Crypto investors in India were waiting impatiently for clarity on how the government plans to tax these assets. In Budget 2022, Finance Minister Nirmala Sitharaman announced that India will tax all “virtual digital assets" at 30% from April 1. Analysts see the 1% TDS (tax-deductible at source) applicable to every single transaction involving crypto as a problem.
Heavy tax incidence will discourage investors. "Compliance needs to be smoothed out. Especially around TDS. There are a lot of gaps in how VDAs have been defined. Special circumstances such as staking, forking, receiving cryptos as salary, spending crypto to buy goods and services, and P2P arrangements, also need to be taken into consideration in due course," said Archit Gupta, Founder and CEO - Clear.

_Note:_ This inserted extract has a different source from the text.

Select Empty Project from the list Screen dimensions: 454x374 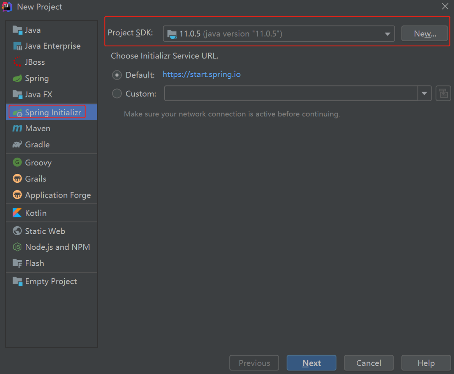click(x=51, y=281)
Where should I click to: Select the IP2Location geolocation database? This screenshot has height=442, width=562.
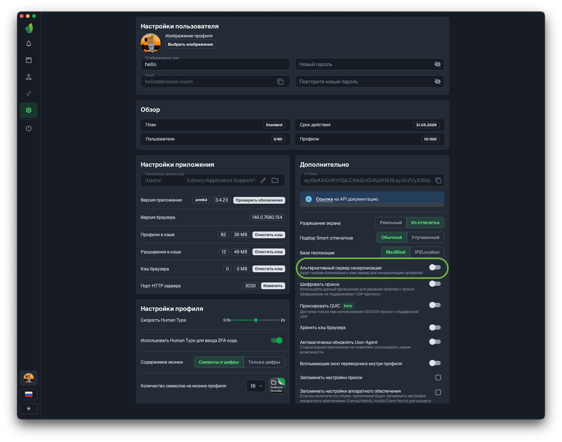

The recipient is now liable to pay 30% of his return as tax, irrespective of his level of income. “Although cryptocurrencies are described as assets in the budget, they are being handled differently than other assets. The biased behaviour with cryptocurrencies in the recent budget could have some serious impact on the industry. People also feel that higher taxes will force the industry to leave the country. Some even think that too high a tax may prompt the industry to operate underground as well as move upcoming innovations overseas," said Kunal Jagdale, Founder, BitsAir Exchange.
1% TDS is making the traders, investors, exchanges and other people engaged in this market worried.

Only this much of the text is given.